• _STUDY TEXT_
You can argue about whether that is the agents being clever or the agents being naive. Humans do the same thing at the supermarket sometimes, but they also click on plenty of sponsored listings every day on Amazon. Agents treat 'sponsored' as a flag for 'trust this less'. If you are paying for placement on the assumption that AI-mediated traffic will keep flowing through the same channels, this is the first finding to take seriously.
Reviews still matter, but each model values them differently
One of the more surprising results was how unevenly the models weighted review signals. The paper reports that Claude Sonnet 4 tolerated a 19.4% higher price tag on a product with stronger review signals, while GPT-4.1 tolerated a 37.4% higher price for the same lift. Gemini sat somewhere in between.
Put another way: the same product, with the same reviews, will be picked by Claude at one price ceiling and by GPT-4.1 at a noticeably higher one. If you are a brand pricing premium against budget competitors, which agent your customer is using genuinely changes whether you make the cut.
That is the part of the research that should make every marketing team uncomfortable, because right now we are picking marketing tactics by guessing what 'AI in general' likes. There is no 'AI in general'. There is Claude, GPT, Gemini, and they each have a slightly different shopping personality.
What this means if you sell things online
None of this is a finished playbook. The paper is a working draft and the agents are improving every quarter. But there are five practical changes worth making now if you list products in spaces (Amazon, your own Shopify store, anywhere a ChatGPT search might surface you) where AI agents are increasingly the shopper:
- Rewrite your product titles around use cases, not features. 'Office Floor Lamp' before 'Floor Lamps for Living Room'. Test the obvious use cases your buyer would type.

• _Dataset entries_

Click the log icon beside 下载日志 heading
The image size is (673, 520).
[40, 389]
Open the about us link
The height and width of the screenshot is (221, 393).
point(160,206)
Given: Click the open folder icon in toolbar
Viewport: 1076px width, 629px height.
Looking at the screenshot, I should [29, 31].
---
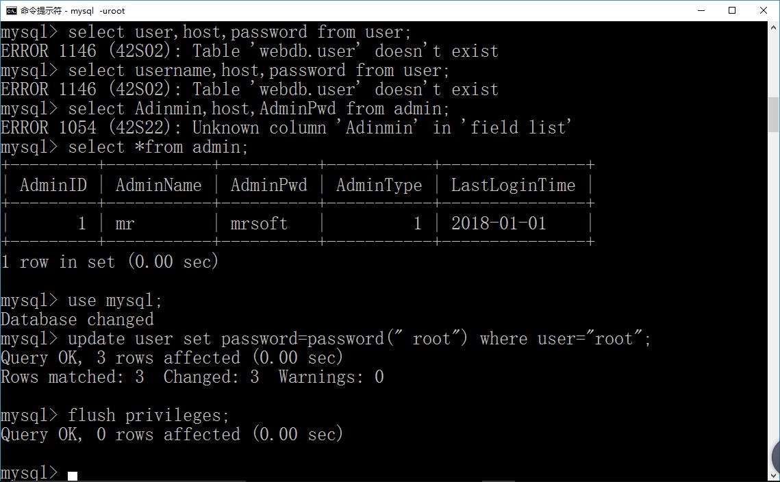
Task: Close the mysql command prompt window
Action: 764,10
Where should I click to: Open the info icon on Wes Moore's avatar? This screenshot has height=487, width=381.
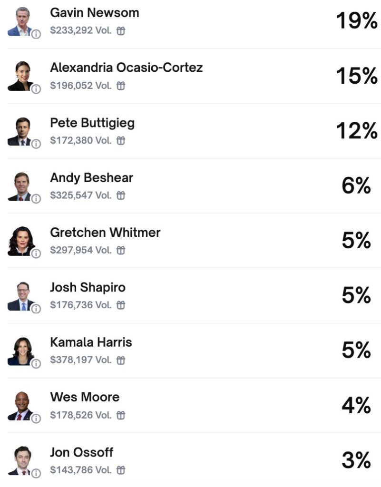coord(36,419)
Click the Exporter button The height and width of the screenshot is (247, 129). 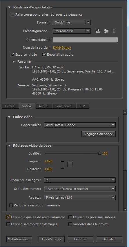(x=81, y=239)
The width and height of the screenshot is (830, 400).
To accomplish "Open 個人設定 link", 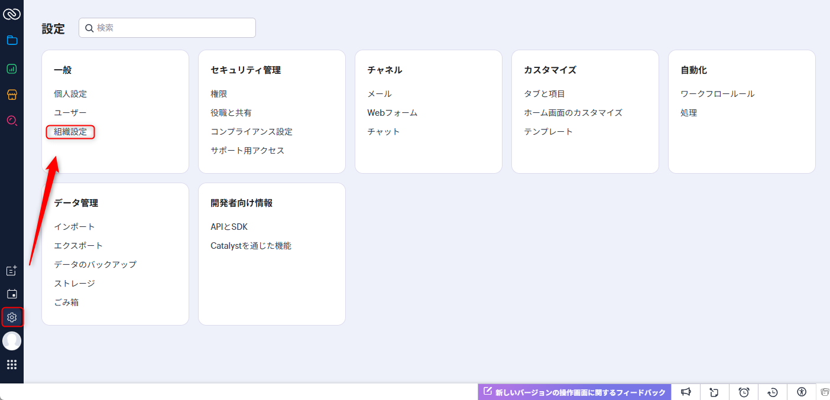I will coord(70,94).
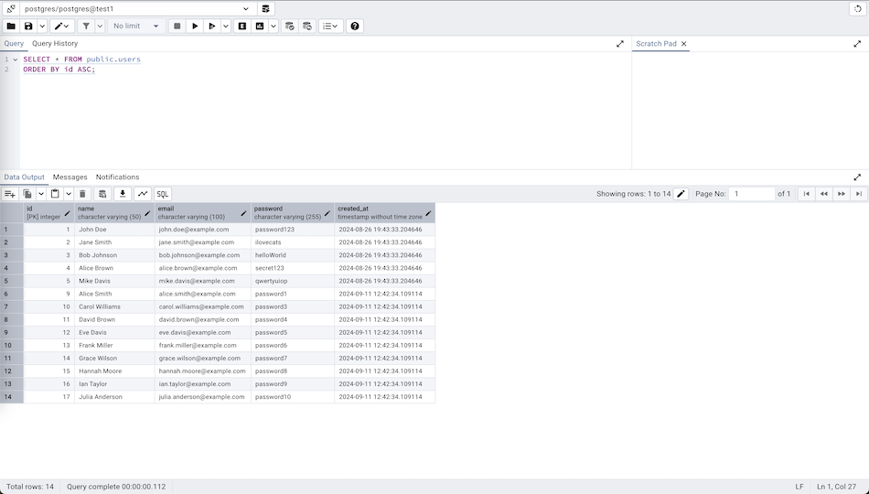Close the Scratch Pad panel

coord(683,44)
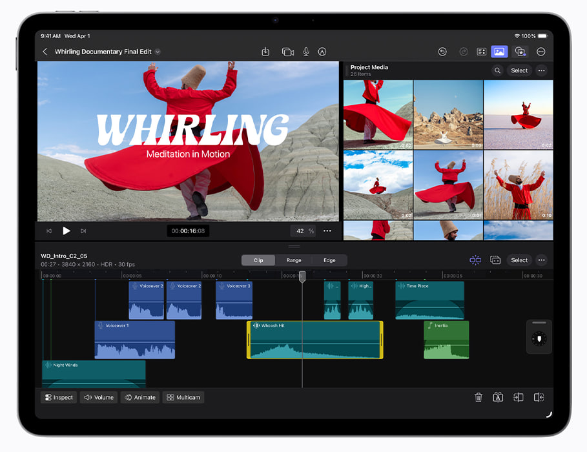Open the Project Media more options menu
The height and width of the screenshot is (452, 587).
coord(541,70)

• _QUESTIONS_
1/ In the article on AI shopping agents, how much higher a price did GPT-4.1 tolerate for a product with stronger review signals?
2/ Extend the article on AI shopping agents from where it stops.
These records have no connection to the text about AI shopping agents.

• _TASK RESPONSES_
1/ GPT-4.1 tolerated a 37.4% higher price.

2/
- Audit how often your listings carry a sponsored tag. If a meaningful share of your traffic shifts to AI-mediated shopping, that tag becomes a tax, not a boost.
- Lean into review velocity and review quality. Reviews are the single signal agents consistently trust to justify a higher price.
- Run your real product descriptions through each of the three big models with a realistic buyer brief and see who picks you. The model-to-model gap is real.
- Stop trying to game it. The research is recent and the cat-and-mouse will only intensify. Authentic product quality and clearly described use cases will still be there when the next round of model retraining shifts the rules.
What this means if you are a normal shopper
This part rarely gets talked about. If AI shopping agents have systematic blind spots (favouring the first few title tokens, avoiding sponsored listings, treating Claude and GPT and Gemini as basically the same thing), then sometimes you are going to be handed the wrong recommendation.
The mitigation is simple: when an AI agent gives you a one-line shopping verdict, ask it to show you its top three with reasons. Then read the actual product page yourself. The agent's job is to narrow the field. Your job is still to make the call. We are not yet at the point where 'just trust the agent' is the right answer for anything you are spending real money on.
Where to read the actual research
The working paper is by a team of five researchers affiliated with MyCustomAI, Columbia Business School, and Yale. A summary from Columbia Business School's Digital Future Initiative is the most readable public version. Sciencesays.com has a paid breakdown of the headline 80-point finding. There has also been a podcast episode and a YouTube walkthrough from the retail-media community. If you want primary sources, those are the four to start with.
None of which we can lift verbatim because this is a working paper, not a press release. What is fair to take from it is what the researchers themselves are publicly saying: AI agents have shopping biases, the biases are measurable, and the highest-leverage thing you can do today is rewrite your product titles for the first three words.